Collected data:
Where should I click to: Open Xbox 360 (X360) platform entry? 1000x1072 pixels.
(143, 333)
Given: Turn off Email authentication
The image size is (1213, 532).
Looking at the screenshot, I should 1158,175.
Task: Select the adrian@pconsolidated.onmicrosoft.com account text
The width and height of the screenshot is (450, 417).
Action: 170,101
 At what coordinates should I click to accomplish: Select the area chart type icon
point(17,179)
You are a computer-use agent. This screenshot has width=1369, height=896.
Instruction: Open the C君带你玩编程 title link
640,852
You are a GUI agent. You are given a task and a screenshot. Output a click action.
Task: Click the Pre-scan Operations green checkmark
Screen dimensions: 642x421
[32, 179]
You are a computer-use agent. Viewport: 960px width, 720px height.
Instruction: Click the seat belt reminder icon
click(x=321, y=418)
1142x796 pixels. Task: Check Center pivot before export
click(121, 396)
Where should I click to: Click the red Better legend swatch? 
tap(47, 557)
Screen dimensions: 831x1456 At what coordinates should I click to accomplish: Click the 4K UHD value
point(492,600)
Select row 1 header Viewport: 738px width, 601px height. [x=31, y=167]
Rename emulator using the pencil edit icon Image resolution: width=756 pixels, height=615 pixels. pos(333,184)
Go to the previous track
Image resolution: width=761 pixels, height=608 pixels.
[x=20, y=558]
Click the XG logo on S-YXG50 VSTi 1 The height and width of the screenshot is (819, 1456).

- [PROBLEM STATEMENT]:
The total, and only the total: count the lines above that contain "computer".

- [SOLUTION TO THE EXERCISE]:
2